El caso es que lo fue dejando, ya fuera por una cosa o por otra, no viendo el momento de despejar aquella incógnita. Hasta que un día, en el que se encontraba de mejor ánimo, dejó la pereza aparcada y tomó la decisión de comprobar si había resultado agraciado. Ni corto, ni perezoso, se dirigió hacia el cuarto en el que, entre múltiples estanterías, se encontraba la vieja librería, cuyas baldas se encontraban atiborradas de libros hasta llegar al techo.

Fue en aquel momento cuando cayó en la cuenta que estaban colocados de manera caótica, sin orden ni concierto, dispuestos en los huecos que, año tras año, iban quedando. Recordó las veces que había hecho el firme propósito de ordenarlos de alguna manera, ya fuera por temas o por orden alfabético de títulos o de autores. También la pereza que le producía solo llegar a pensar en ir revisando cada uno de aquellos ejemplares. Porque, el caso era que no tenía la más ligera idea de donde había encajado aquel libro de hidráulica. Tampoco recordaba el color de su lomo al objeto de identificarlo.

Pasado un buen rato, al no dar con él, empezó a agobiarse y decidió dejarlo para otro momento, para otra ocasión en la que tuviera la mente más despejada y, por tanto, más ágil la memoria. Los días fueron pasando, y las semanas, y también los meses. Yun día, durante la tertulia que solía frecuentar los jueves, alguien hizo mención a la caducidad de los premios de las apuestas, cuyos límites, si eran rebasados, eliminaban el derecho a ser cobrados. Y, como un torbellino, le vinieron a la memoria los resguardos de las apuestas de la buena suerte que tenía tan bien guardados. Y comenzó a dudar si habrían prescrito. Y le entró el miedo de que fuera así. Y de que, si los consultaba ahora, y habían sido premiados, no se lo perdonaría nunca.

Mejor esperar a otra racha de buena suerte para comprobarlo, pues estando en posesión de la buena suerte nada malo podría llegar a sucederle. Y, por tanto, tampoco que el destino le hubiera permitido haber estado en posesión de unos resguardos agraciados por la fortuna, sin haber sido capaz de aprovecharlo.

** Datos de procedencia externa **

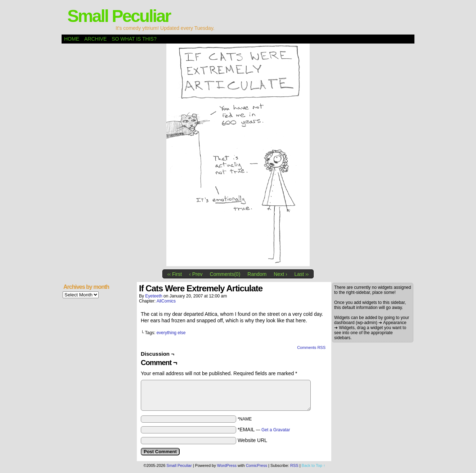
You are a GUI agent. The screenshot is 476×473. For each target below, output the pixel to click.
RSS (294, 465)
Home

Estaba entrando en una espiral de la que le sería muy difícil salir. De algo parecido a aquello del día de la marmota, o quizás, incluso, del Proceso de Kafka, lo cual sería aún peor. Tuvo que pasar mucho tiempo para que volviera a tener una racha de buena suerte y, para entonces, tras una obra de remodelación de la casa, los libros de la vieja librería se los habían llevado al trastero.